Data to process:
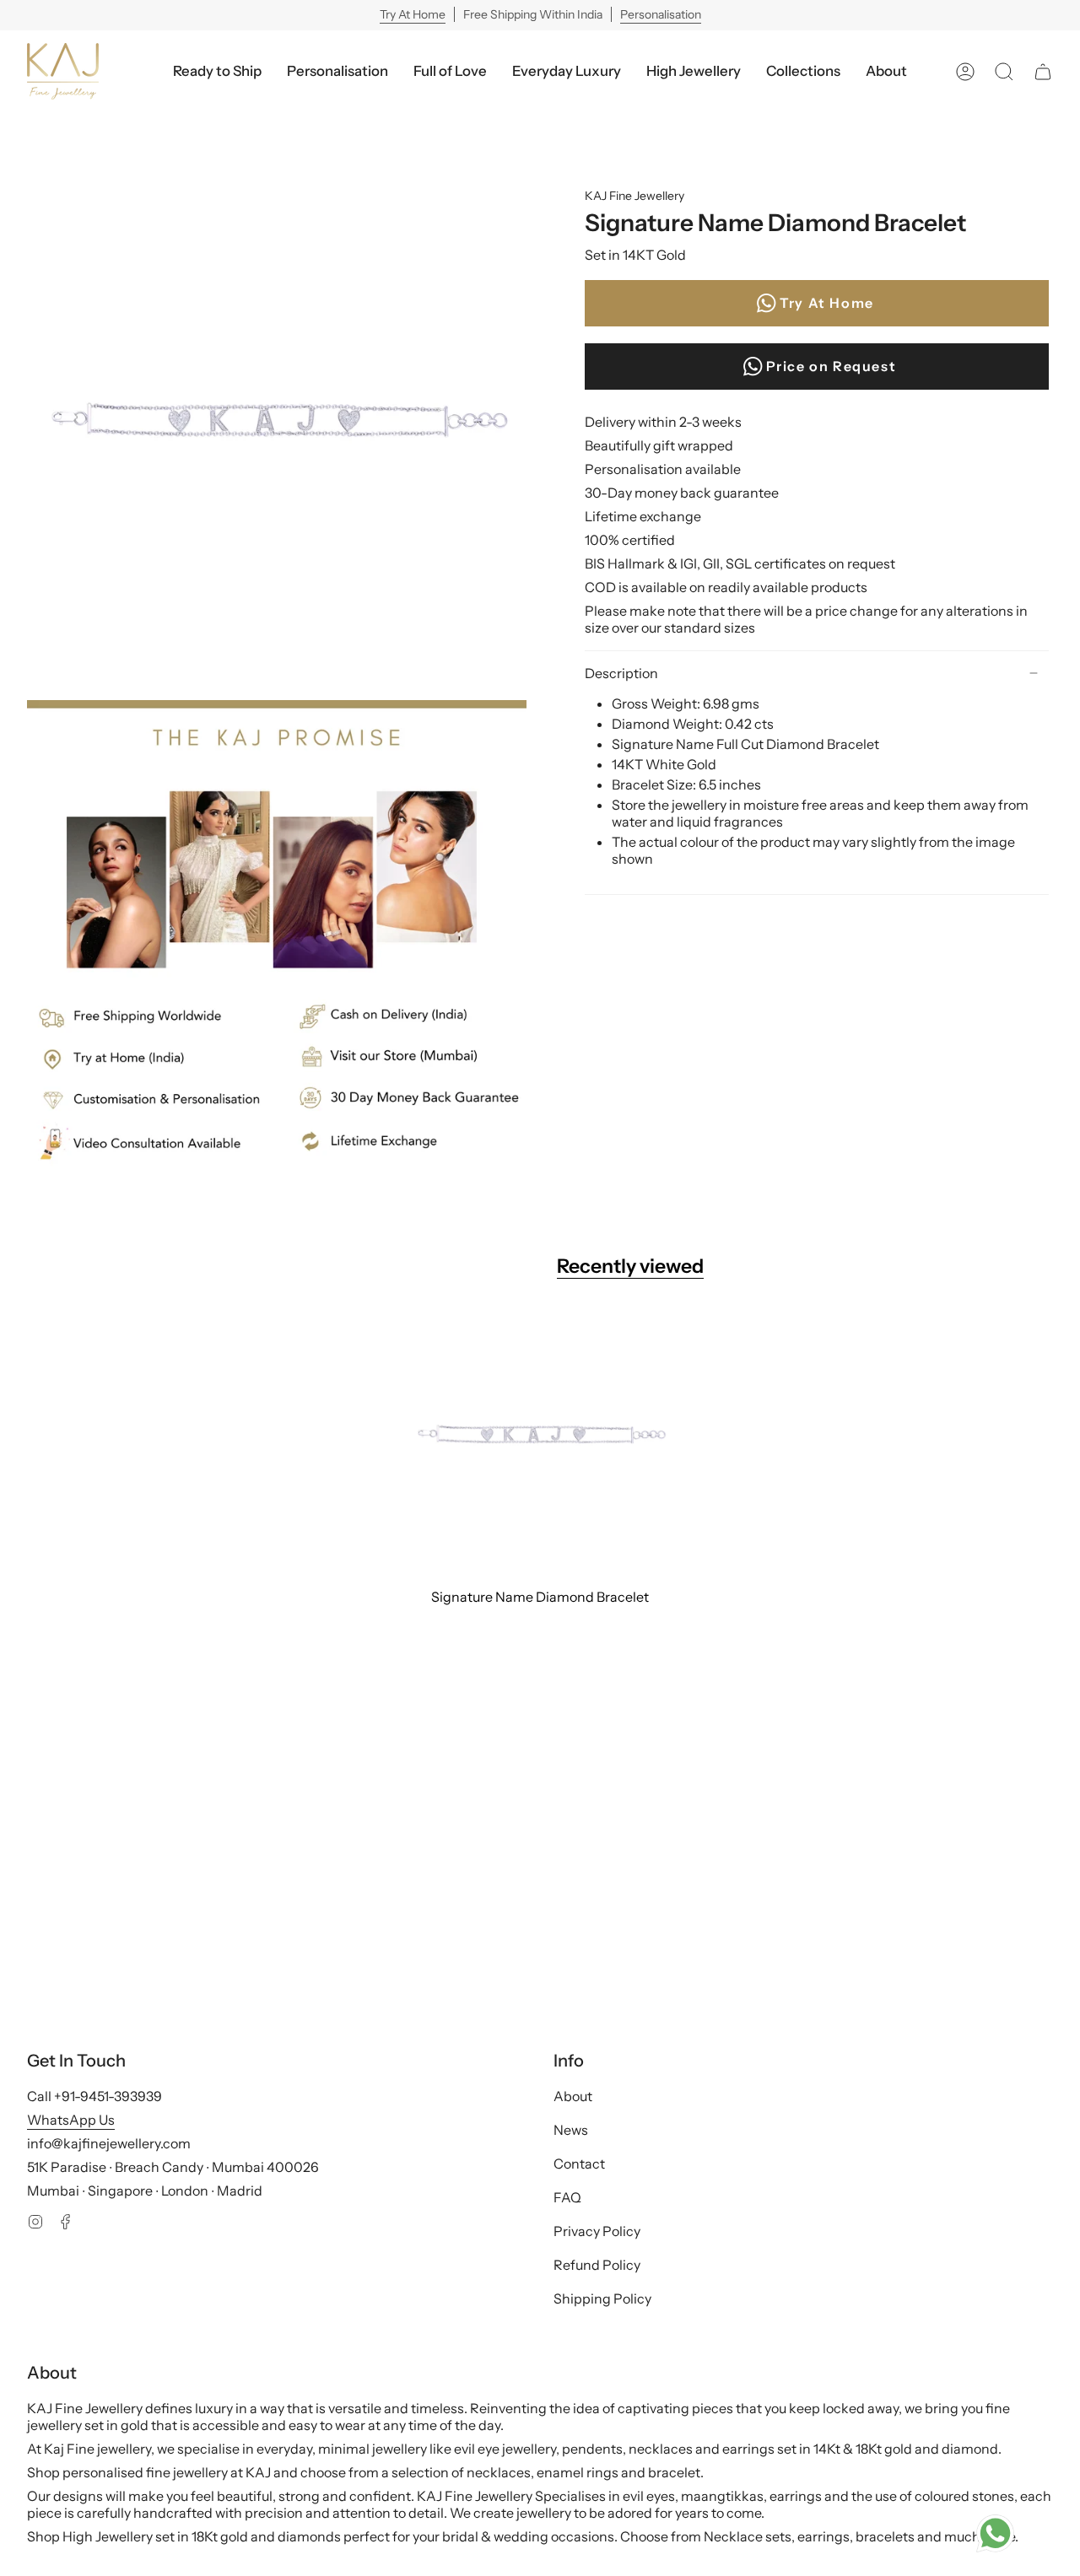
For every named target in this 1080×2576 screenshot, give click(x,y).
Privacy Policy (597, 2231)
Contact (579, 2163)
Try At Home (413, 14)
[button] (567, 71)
==
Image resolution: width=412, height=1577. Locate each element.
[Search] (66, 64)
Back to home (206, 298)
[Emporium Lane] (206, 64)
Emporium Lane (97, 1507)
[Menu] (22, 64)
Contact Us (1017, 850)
==
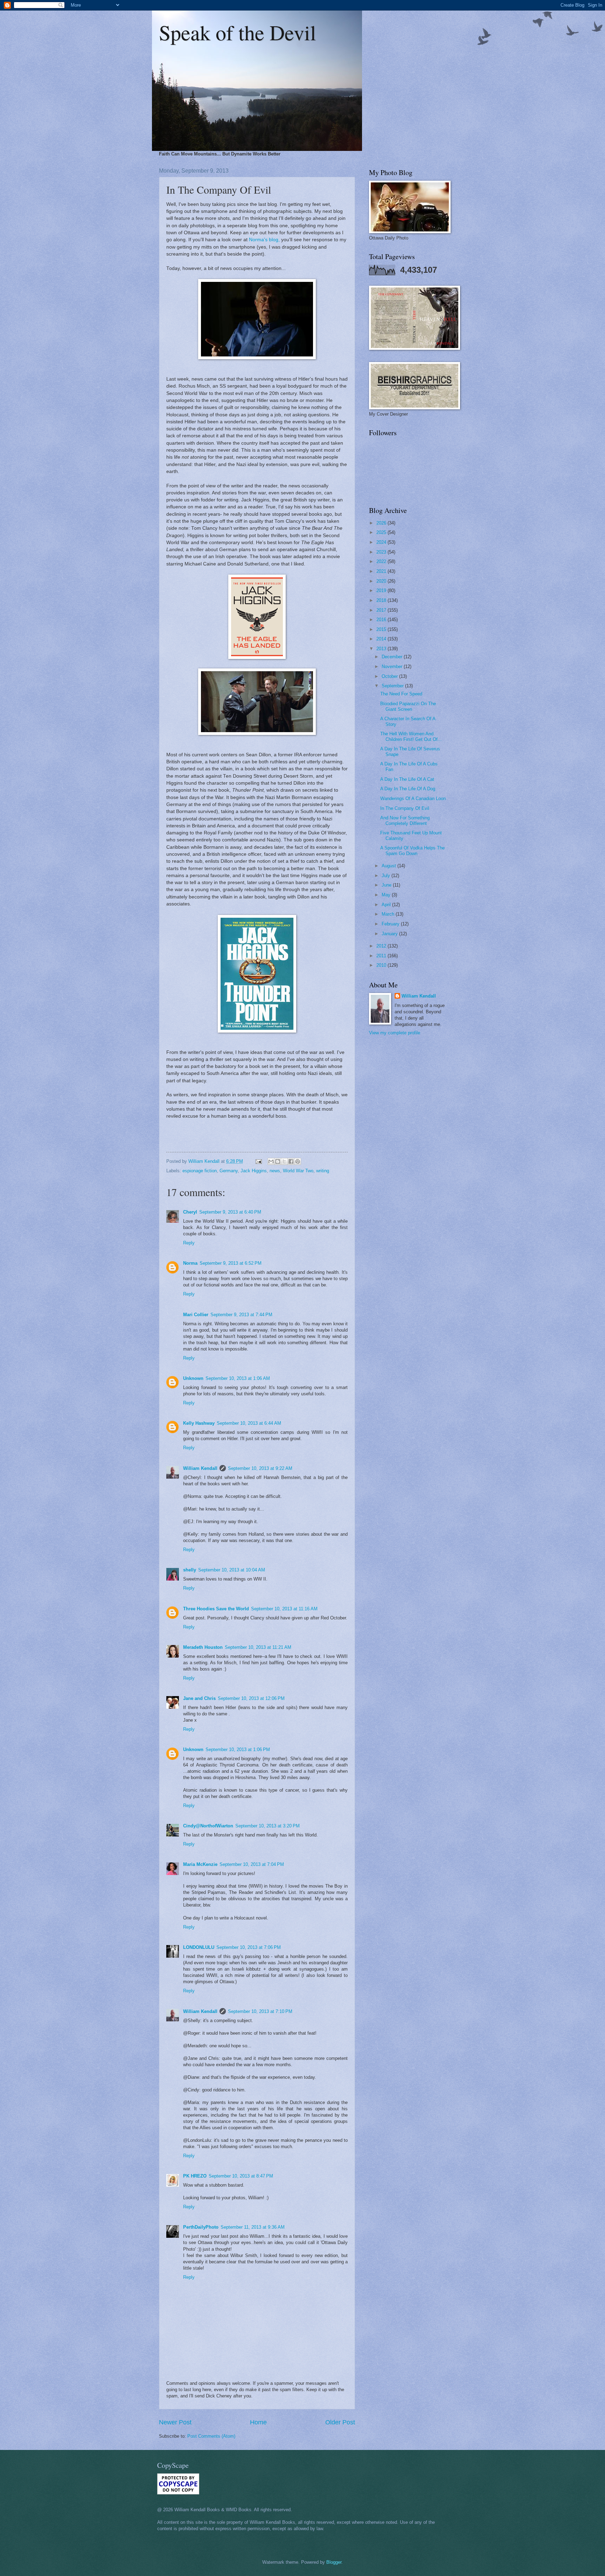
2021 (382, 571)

Exercise requirements: Looking back over the data above, restate word for word the lines that begin at the line with "For every named" and end at the line with "[button] (567, 71)", inclusive.

Answer to this problem:
For every named target in this 1080×2576 screenshot, give click(x,y).
Privacy Policy (597, 2231)
Contact (579, 2163)
Try At Home (413, 14)
[button] (567, 71)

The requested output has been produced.